SOURCE DATA:
•••
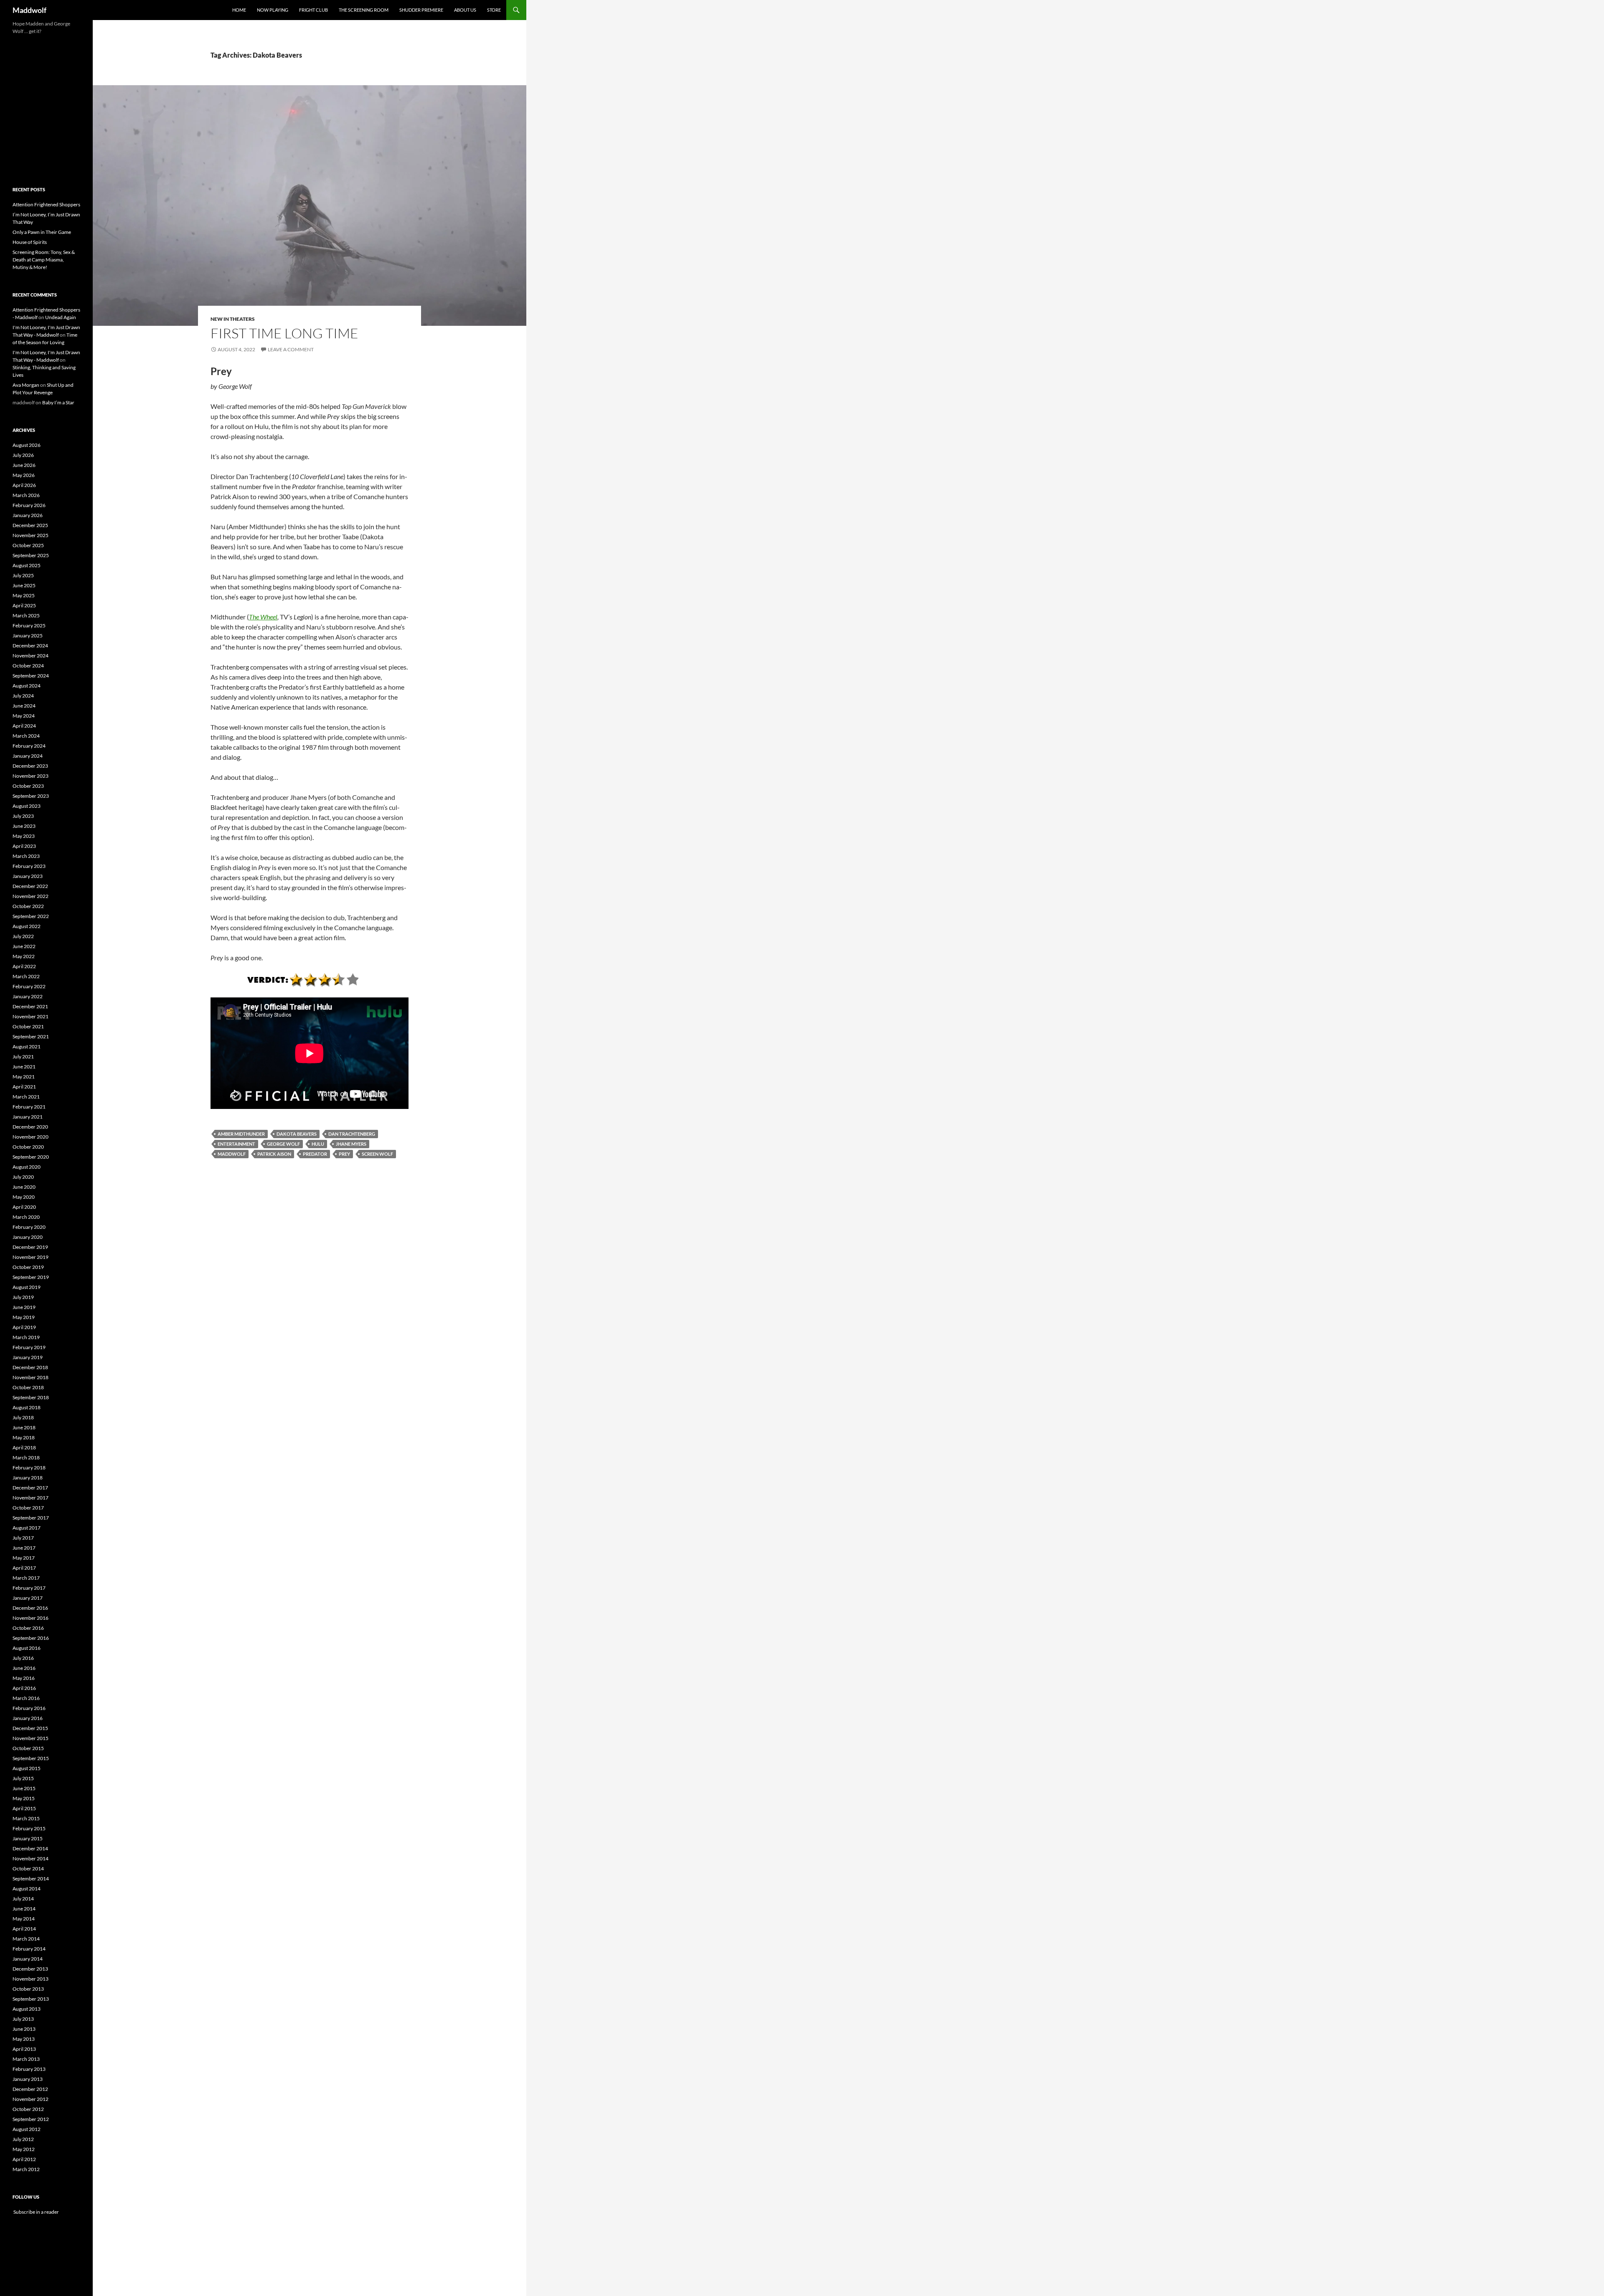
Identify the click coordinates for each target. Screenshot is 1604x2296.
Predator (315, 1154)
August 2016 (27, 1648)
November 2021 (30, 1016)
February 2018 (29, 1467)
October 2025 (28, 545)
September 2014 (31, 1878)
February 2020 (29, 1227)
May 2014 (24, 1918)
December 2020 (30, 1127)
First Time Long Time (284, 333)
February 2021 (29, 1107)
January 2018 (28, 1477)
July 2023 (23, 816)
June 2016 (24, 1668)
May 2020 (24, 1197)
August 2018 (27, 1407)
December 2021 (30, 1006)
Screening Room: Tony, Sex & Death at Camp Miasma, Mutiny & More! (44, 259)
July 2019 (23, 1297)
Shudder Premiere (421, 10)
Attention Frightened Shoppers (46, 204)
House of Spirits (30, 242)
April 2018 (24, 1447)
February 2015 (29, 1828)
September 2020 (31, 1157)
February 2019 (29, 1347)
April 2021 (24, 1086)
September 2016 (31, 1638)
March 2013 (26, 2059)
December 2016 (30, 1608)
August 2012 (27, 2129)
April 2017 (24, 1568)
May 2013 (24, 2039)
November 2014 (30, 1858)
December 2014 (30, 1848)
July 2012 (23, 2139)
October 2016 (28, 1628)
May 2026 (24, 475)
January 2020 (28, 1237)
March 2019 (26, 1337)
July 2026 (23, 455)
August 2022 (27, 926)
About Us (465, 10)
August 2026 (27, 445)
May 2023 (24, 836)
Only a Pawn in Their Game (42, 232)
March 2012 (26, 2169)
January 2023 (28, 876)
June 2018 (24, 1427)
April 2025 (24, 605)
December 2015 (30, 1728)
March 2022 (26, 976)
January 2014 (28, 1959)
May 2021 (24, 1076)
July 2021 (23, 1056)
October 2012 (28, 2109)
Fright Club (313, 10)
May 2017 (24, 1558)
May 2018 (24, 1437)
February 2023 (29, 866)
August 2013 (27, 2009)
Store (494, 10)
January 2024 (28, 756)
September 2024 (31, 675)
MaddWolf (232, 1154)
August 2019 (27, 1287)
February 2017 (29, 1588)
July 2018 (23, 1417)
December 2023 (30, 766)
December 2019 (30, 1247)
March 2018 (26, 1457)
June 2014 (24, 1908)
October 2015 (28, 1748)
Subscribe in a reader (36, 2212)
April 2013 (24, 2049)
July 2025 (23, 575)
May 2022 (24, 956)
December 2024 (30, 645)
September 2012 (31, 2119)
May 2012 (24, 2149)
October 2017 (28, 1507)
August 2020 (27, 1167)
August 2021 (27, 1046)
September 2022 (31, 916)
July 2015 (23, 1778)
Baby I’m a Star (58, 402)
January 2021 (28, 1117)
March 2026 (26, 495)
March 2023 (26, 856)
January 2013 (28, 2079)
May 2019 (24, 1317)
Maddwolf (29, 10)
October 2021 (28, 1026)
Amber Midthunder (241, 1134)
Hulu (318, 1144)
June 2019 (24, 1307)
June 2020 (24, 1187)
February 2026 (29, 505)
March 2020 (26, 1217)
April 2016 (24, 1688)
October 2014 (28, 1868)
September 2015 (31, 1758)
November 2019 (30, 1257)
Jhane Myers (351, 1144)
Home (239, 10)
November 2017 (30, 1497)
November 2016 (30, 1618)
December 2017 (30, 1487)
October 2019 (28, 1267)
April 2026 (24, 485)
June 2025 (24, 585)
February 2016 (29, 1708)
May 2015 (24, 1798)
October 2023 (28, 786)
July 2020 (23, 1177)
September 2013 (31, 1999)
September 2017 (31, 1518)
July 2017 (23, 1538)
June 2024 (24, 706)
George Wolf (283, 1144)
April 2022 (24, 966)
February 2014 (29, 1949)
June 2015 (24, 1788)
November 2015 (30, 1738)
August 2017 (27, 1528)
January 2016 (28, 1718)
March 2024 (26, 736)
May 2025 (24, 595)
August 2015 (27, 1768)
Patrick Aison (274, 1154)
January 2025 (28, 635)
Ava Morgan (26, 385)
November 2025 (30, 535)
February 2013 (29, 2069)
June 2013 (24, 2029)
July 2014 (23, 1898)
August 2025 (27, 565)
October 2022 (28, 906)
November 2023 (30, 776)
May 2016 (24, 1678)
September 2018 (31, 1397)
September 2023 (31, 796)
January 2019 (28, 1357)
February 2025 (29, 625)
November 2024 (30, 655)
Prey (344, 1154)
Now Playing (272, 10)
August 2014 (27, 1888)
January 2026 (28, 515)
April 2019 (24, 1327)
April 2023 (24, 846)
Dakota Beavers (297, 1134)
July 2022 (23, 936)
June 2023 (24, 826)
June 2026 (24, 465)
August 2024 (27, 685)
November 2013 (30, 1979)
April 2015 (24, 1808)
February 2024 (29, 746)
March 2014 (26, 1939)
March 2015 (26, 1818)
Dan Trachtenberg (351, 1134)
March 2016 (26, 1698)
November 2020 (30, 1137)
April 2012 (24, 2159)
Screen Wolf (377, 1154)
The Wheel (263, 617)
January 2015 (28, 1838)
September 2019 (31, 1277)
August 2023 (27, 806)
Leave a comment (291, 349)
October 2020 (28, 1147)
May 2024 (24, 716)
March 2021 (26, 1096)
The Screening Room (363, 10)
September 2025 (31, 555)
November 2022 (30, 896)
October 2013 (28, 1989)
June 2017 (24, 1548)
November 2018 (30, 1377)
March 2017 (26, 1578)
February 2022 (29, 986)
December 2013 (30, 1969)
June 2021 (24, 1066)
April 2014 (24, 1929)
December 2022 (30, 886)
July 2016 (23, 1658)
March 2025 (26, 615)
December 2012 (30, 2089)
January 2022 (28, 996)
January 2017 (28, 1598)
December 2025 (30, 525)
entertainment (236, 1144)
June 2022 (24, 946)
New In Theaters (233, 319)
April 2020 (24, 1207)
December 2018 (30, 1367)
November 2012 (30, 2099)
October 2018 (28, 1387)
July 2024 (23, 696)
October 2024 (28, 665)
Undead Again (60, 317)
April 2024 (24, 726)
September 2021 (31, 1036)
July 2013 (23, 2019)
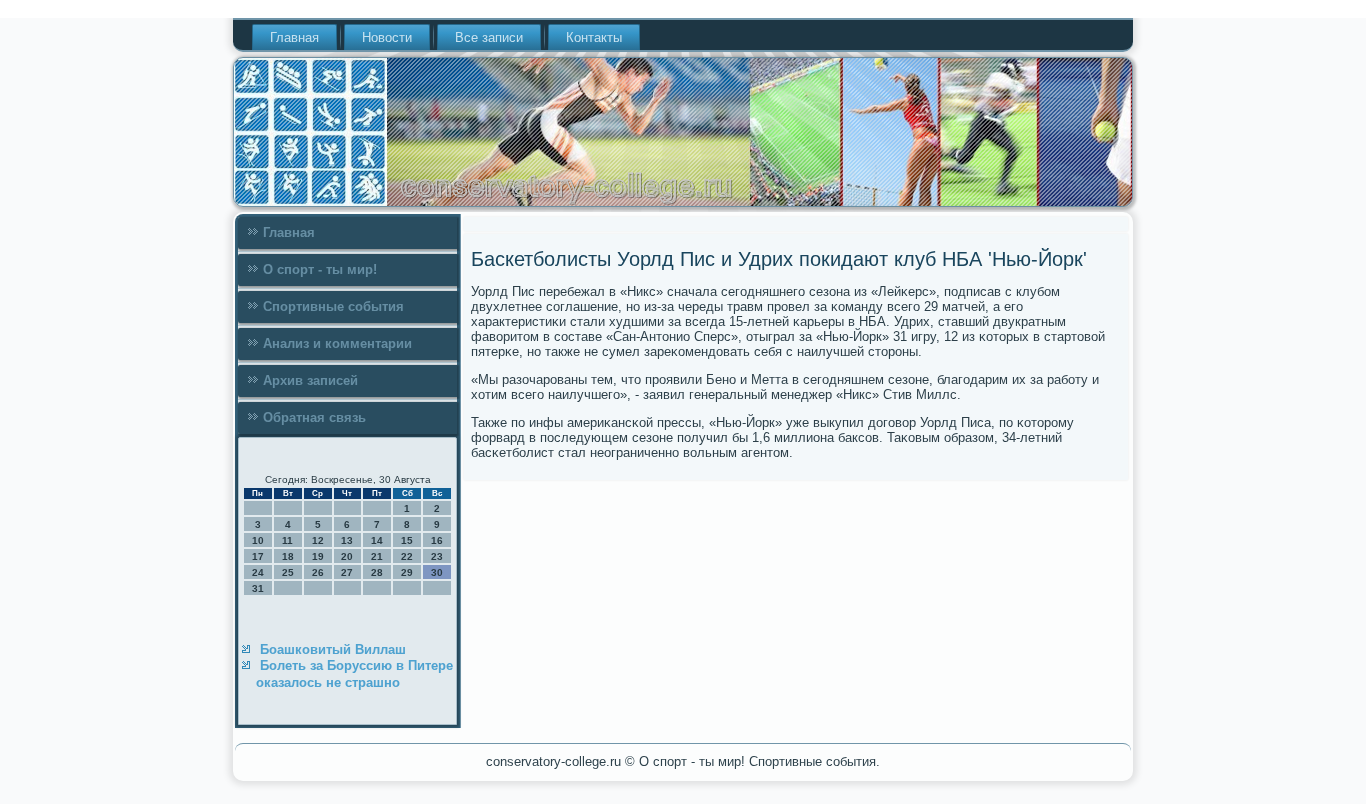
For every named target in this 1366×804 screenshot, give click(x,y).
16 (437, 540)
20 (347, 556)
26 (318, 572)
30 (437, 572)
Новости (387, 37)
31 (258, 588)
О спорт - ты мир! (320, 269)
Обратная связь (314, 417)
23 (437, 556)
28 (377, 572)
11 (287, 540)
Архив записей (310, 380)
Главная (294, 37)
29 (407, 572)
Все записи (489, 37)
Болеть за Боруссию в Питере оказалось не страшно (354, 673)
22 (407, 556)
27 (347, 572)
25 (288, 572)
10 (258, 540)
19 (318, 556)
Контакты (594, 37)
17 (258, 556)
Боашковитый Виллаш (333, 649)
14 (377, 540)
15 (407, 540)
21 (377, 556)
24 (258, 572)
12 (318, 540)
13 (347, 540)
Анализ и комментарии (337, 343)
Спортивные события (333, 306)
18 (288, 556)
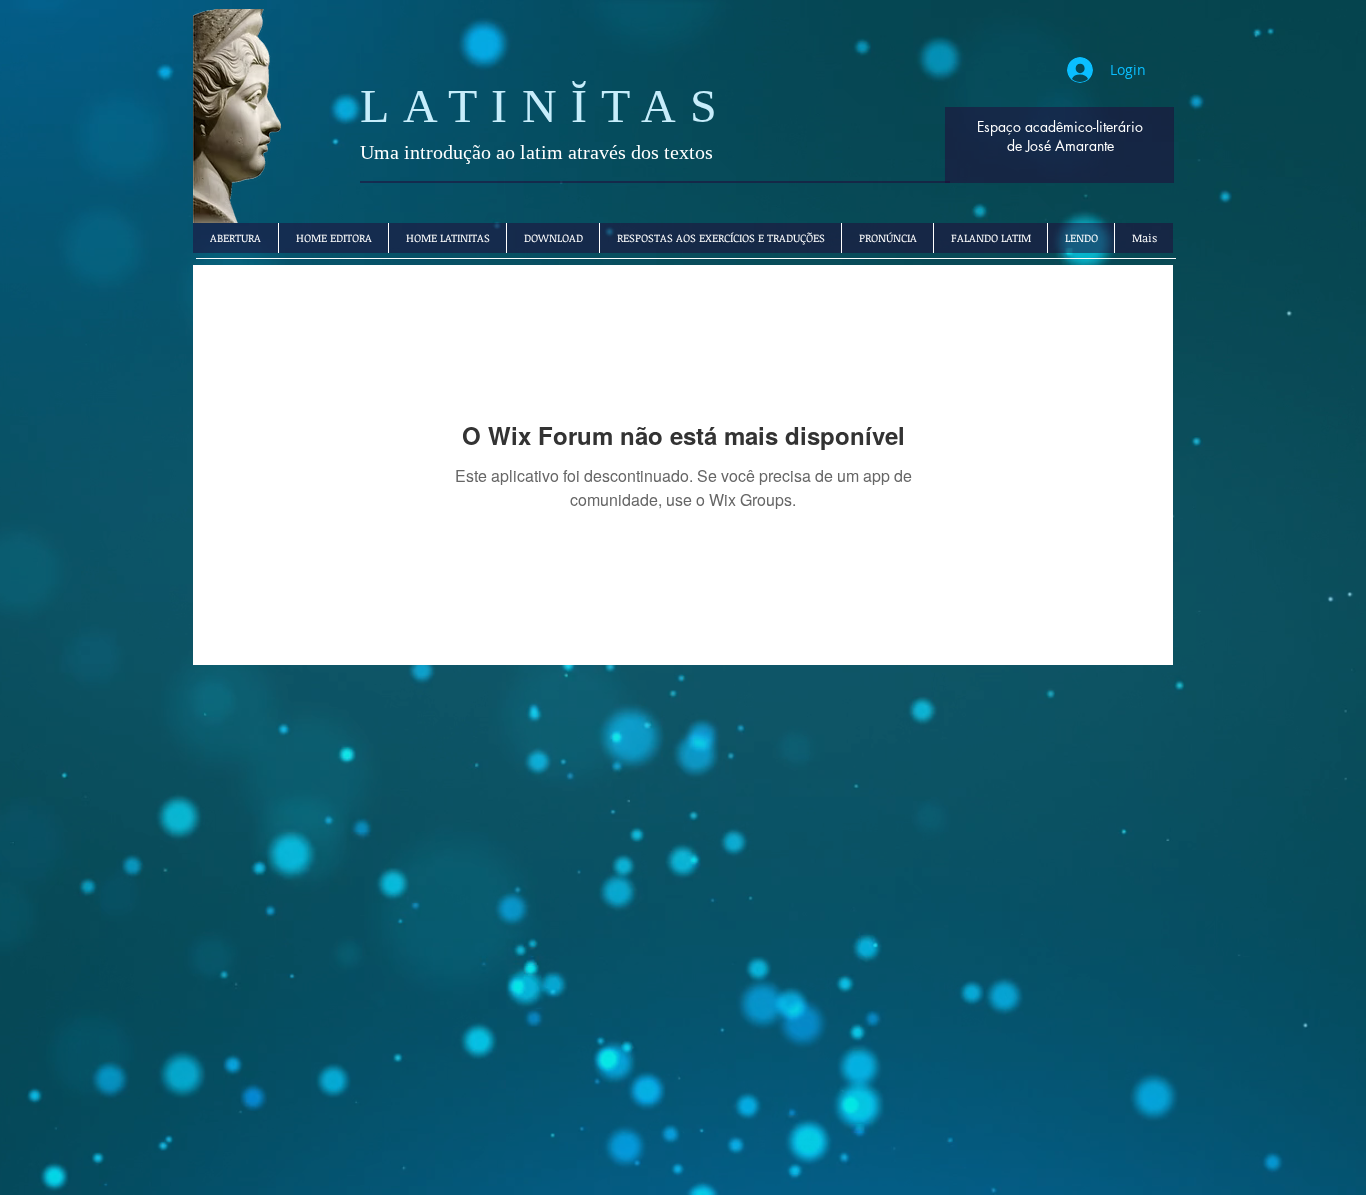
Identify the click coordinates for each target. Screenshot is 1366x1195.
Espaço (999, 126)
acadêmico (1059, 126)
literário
•••
TASK GOAL: In the answer, set down only the lines from the opening line of the listing through the line that holds "December 2016 (30, 1608)", exactly as they appear, minus the pictures.

RESPONSE AREA:
Identify the click coordinates for each target. Screenshot is 1604x2296.
Predator (315, 1154)
August 2016 (27, 1648)
November 2021 (30, 1016)
February 2018 (29, 1467)
October 2025 (28, 545)
September 2014 (31, 1878)
February 2020 (29, 1227)
May 2014 (24, 1918)
December 2020 (30, 1127)
First Time Long Time (284, 333)
February 2021 (29, 1107)
January 2018 (28, 1477)
July 2023 (23, 816)
June 2016 (24, 1668)
May 2020 (24, 1197)
August 2018 (27, 1407)
December 2021 (30, 1006)
Screening Room: Tony, Sex & Death at Camp Miasma, Mutiny & More! (44, 259)
July 2019 (23, 1297)
Shudder Premiere (421, 10)
Attention Frightened Shoppers (46, 204)
House of Spirits (30, 242)
April 2018 (24, 1447)
February 2015 (29, 1828)
September 2020 (31, 1157)
February 2019 (29, 1347)
April 2021 (24, 1086)
September 2016 (31, 1638)
March 2013 (26, 2059)
December 2016 (30, 1608)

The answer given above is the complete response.